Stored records

───

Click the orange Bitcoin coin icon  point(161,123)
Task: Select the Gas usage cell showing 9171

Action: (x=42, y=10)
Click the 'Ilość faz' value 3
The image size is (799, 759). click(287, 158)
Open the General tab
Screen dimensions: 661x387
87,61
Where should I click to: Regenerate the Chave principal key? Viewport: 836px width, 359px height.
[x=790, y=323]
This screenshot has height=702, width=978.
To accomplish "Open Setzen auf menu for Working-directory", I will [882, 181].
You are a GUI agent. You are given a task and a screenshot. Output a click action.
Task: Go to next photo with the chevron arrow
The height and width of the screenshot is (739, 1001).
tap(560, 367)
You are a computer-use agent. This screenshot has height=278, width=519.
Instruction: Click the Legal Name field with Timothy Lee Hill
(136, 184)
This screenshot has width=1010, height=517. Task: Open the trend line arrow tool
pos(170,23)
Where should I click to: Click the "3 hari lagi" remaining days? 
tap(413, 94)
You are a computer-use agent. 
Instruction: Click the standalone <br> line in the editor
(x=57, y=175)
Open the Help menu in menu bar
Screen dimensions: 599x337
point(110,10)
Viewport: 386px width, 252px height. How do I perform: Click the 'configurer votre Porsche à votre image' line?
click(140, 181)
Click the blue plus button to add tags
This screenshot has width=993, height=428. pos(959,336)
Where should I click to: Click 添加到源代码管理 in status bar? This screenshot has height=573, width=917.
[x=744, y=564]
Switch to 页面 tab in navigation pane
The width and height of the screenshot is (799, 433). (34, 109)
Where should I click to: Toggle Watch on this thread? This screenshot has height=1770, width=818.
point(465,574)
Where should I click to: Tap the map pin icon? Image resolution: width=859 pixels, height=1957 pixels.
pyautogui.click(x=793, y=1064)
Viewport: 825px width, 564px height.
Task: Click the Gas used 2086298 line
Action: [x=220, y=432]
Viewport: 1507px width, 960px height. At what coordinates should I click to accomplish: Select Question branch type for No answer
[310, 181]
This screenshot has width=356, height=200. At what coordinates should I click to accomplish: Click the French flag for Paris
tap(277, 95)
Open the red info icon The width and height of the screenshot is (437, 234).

───

▸ Request: From the data above, list every line that contains the string "Select", keeping each line in its original order.

▸ Finished answer:
Task: Select the Gas usage cell showing 9171
Viewport: 1507px width, 960px height. At what coordinates should I click to accomplish: Select Question branch type for No answer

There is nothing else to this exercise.